Besides their dryness and light-medium bodies, the commonality shared by both rosés included a fresh strawberry-like perfume. Where they veered away from each other was the deeper, fleshier, more minerally flavor and feel in the Terrebrune, and the crisper acidity in the Lorenza that helped the Lodi-grown wine come across as lighter on its feet, while also giving its red fruit profile a slightly more rhubarb-like zestiness.
Conclusion: Both rosés were first class, and impeccably balanced; but as with the white wines, because of the elevated acidity of the Lorenza, the sommeliers leaned towards this wine as being "French," and the Terrebrune as being more "California" in style.
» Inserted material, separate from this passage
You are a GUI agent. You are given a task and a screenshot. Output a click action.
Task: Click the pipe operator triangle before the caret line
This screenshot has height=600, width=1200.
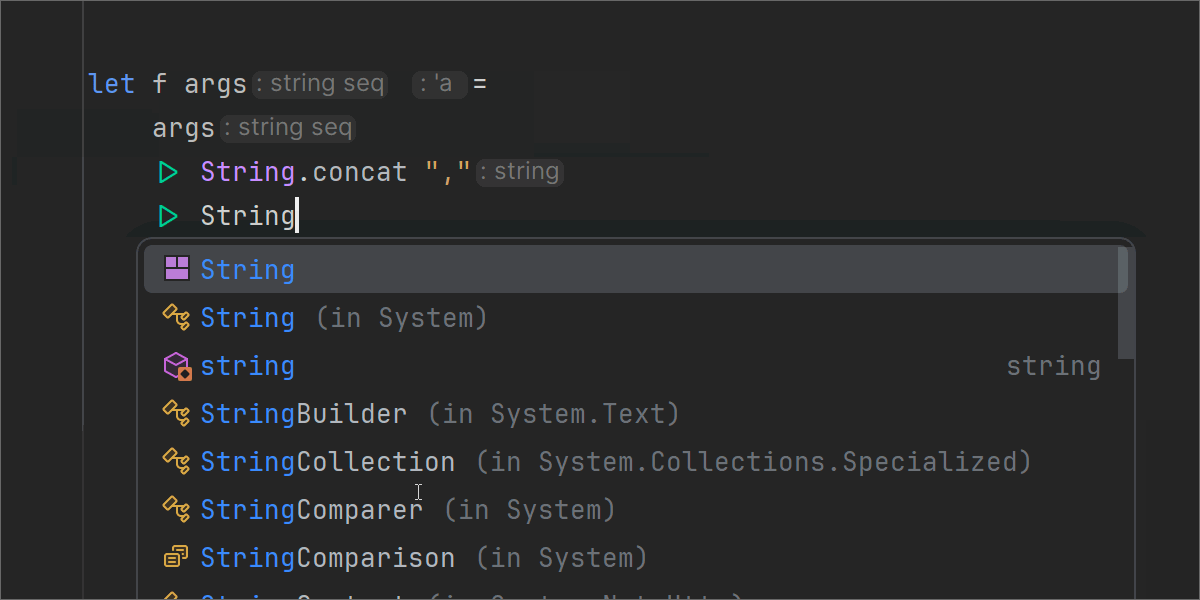coord(168,216)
2017 McCay Cellars, Abba Vineyard Lodi Grenache
2019 Domaine Les Pallières, Terrasse du Diable Gigondas (Southern Rhône Valley)
In this round, the McCay bottling was 100% Grenache, whereas the Gigondas consisted of 90% Grenache with 5% each of Mourvèdre and Clairette. Besides the grape mix, the other factor that made the Gigondas considerably darker, deeper in flavor, and fuller in the body than the Lodi-grown Grenache was the fact that it comes from older vines (50 years, compared to Abba's 12 or so years) grown on a terraced parcel of the Les Pallières estate that sees even more sun (hence the name, "Diable") and is dominated by a unique, rocky limestone/clay/sandy terroir surrounded by wild scrub — natural conditions that bring out a stony/minerally/black olive-like side of the Grenache grape, on top of an unusually elevated (for the Grenache grape) tannin structure.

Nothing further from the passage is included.